Assignment
Only the lines from the one holding "The height and" through the end of the material are to be repeated, exactly and without pictures.

Records for processing
"""

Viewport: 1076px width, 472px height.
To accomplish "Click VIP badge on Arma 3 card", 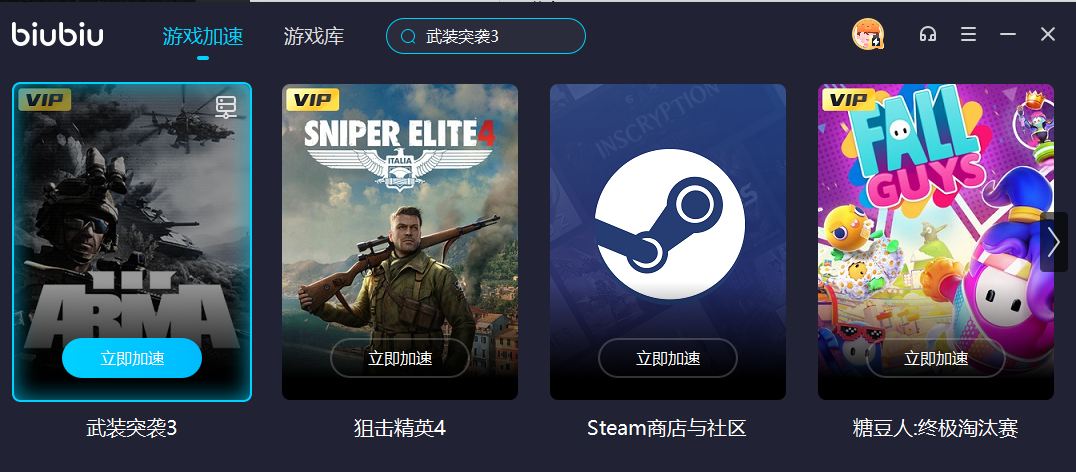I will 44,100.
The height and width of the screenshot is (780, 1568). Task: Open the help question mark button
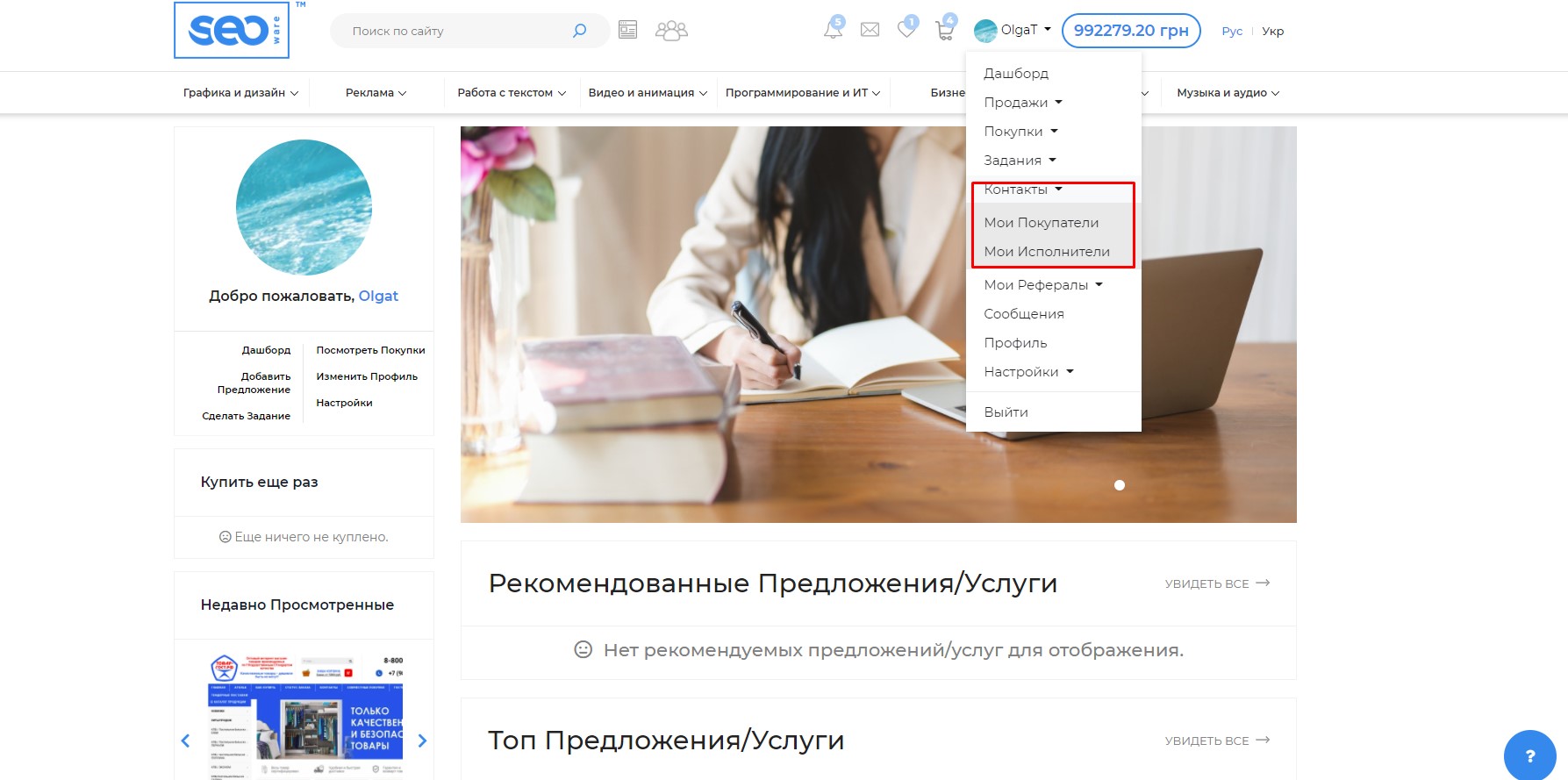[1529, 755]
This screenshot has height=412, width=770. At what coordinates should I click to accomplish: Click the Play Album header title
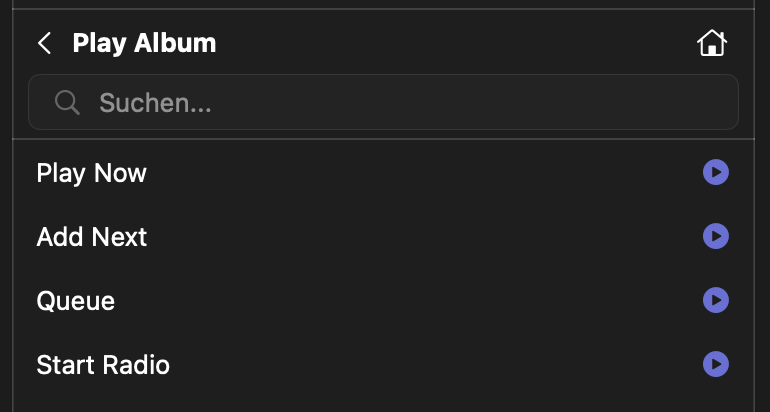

"""

Worked solution
The height and width of the screenshot is (780, 1568). Task: Open the help question mark button
[1529, 755]
This screenshot has height=412, width=770. At what coordinates should I click to accomplish: Click the Play Album header title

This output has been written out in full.